Teoría de cuerdas es una teoría en 10 dimensiones. Como observamos solo 4 dimensiones existe en teoría de cuerdas un mecanismo llamado “compactificación” que postula que las dimensiones extras – las que no vemos – están enrolladas en una variedad de 6 dimensiones. En mi tesis de doctorado analicé cuán grande puede ser esta variedad 6-dimensional, cuáles son las restricciones en su volumen.

¿Dónde has trabajado?

He trabajado en la University of California at Los Angeles, en el International Center for Theoretical Physics de Trieste, Italia, en Brown University, en el CINVESTAV y en la Universidad de Colima.

¿Cuándo llegas a Colima? ¿porqué Colima?

Llegue a Colima en 2005. Antes estuve dos años en el CINVESTAV y me me sentía muy cómoda en México. La cultura, la sociedad mexicana es muy similar a la peruana y quise quedarme en México. Cuando enseñé en Brown no sentí ninguna conexión con los estudiantes, no me identificaba con ellos para nada. En cambio en México es como estar en Perú, enseñar acá es gratificante emocionalmente.

En los dos años que estuve en el DF pude vislumbrar muchos defectos del ambiente académico: endogamia, proteccionismo, aislamiento intelectual, falta de competencia, etc. Pero lo que más me perturbaba es que todos esos defectos se tomaran como “normal”. Nadie parecía poder o querer hacer las cosas de una manera diferente. En Colima encontré un grupo de profesores que justo luchan contra todo eso, que trabajan con estándares internacionales, que tratan de cambiar y mejorar su entorno, que comparten mi visión de ver las cosas.

¿En qué trabajas actualmente?

Hago teoría de cuerdas; trabajo principalmente en aplicaciones de la dualidad gauge/gravedad también conocida como AdS/CFT o como holografía.

Se dice que la ciencia es una actividad útil a la sociedad y que los países deben apoyarla. ¿Estás de acuerdo con eso? ¿Porqué? Tu trabajo ¿de qué sirve o para qué puede servir?

Esta es una pregunta muy amplia, con muchos ángulos y es difícil contestarla en toda generalidad.

Es claro que países en crecimiento, como México, no llegarán a ser países “desarrollados” si no hay apoyo para la ciencia. Se necesita poder crear y adaptar tecnología a las necesidades locales. Un ejemplo es el desarrollo de la investigación en agricultura del maíz en México. No apoyar a la ciencia y tecnología mantiene a un país en una situación de dependencia al tener siempre que importar los conocimientos científicos y la tecnología necesaria.

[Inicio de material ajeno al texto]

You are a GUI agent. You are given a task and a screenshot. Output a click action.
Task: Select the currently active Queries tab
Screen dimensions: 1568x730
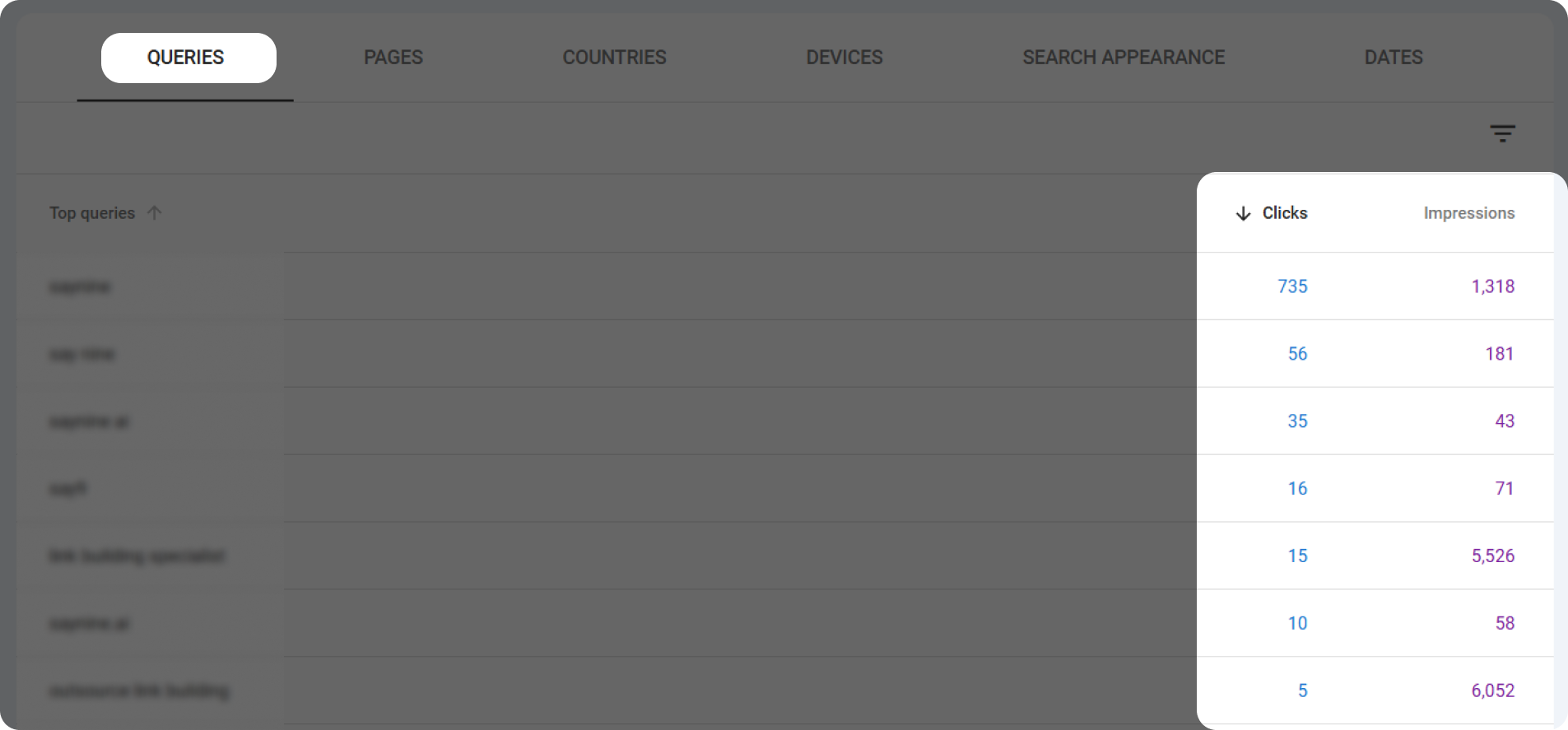(188, 58)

Si hablamos específicamente de física, algunas ramas tienen aplicaciones tecnológicas o comerciales muy directas; es fácil argumentar la utilidad de los láser y los microscopios de efecto túnel. Por otro lado, hay campos, como el mio, que son muy abstractos y que no tienen ninguna aplicación utilitaria a la vista. Todos los físicos esperamos que nuestras teorías – por más abstractas que sean – sirvan para entender fenómenos de la naturaleza. Y esa es la meta, para eso “sirve” lo que hago, para entender mejor el universo. Queremos contestar preguntas como ¿por qué vivimos en 4 dimensiones? ¿que pasó justo después del Big Bang? ¿qué pasa en el interior de un agujero negro? Las respuestas contribuirán al edificio del conocimiento humano y eso debe ser apoyado.

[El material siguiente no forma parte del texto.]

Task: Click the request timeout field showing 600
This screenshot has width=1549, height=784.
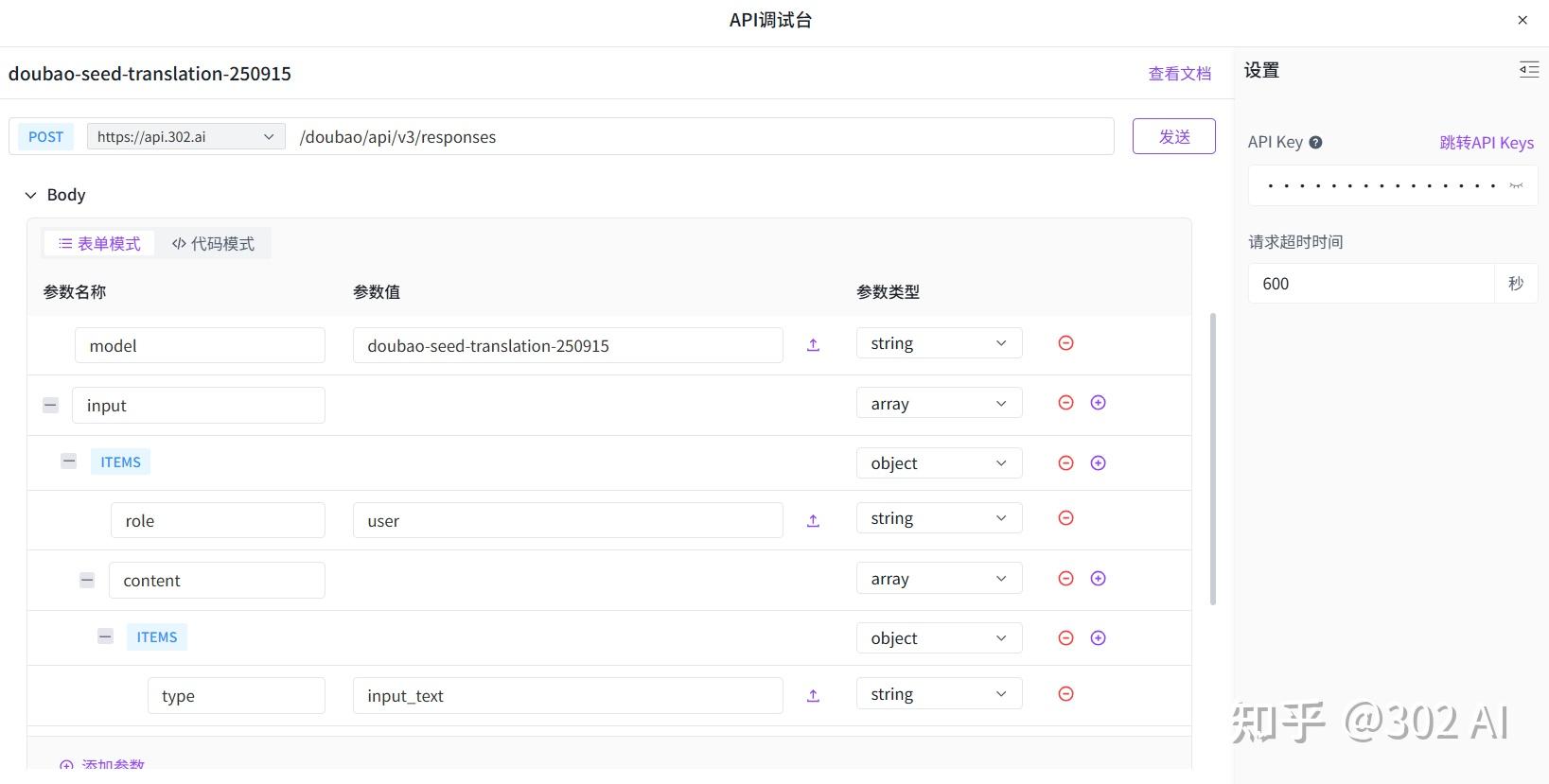Action: (x=1371, y=284)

Aparte de la ciencia, ¿qué otros intereses “fuertes” tienes?

Diría que me gusta el arte en general; la pintura y la literatura en especial.

Si no te dedicaras a la ciencia, ¿qué te gustaría hacer?

Me gustaría ser grafitera. Pintar graffitti en las paredes, las veredas y en los buses. Hacer arte que no se puede comprar porque esta en la calle y pertenece a todos.

Si tuvieras que dar UNA recomendación a una persona que actualmente está pensando a qué dedicarse, ¿cuál sería?

Que no le hagan caso a nadie y decidan por si mismos.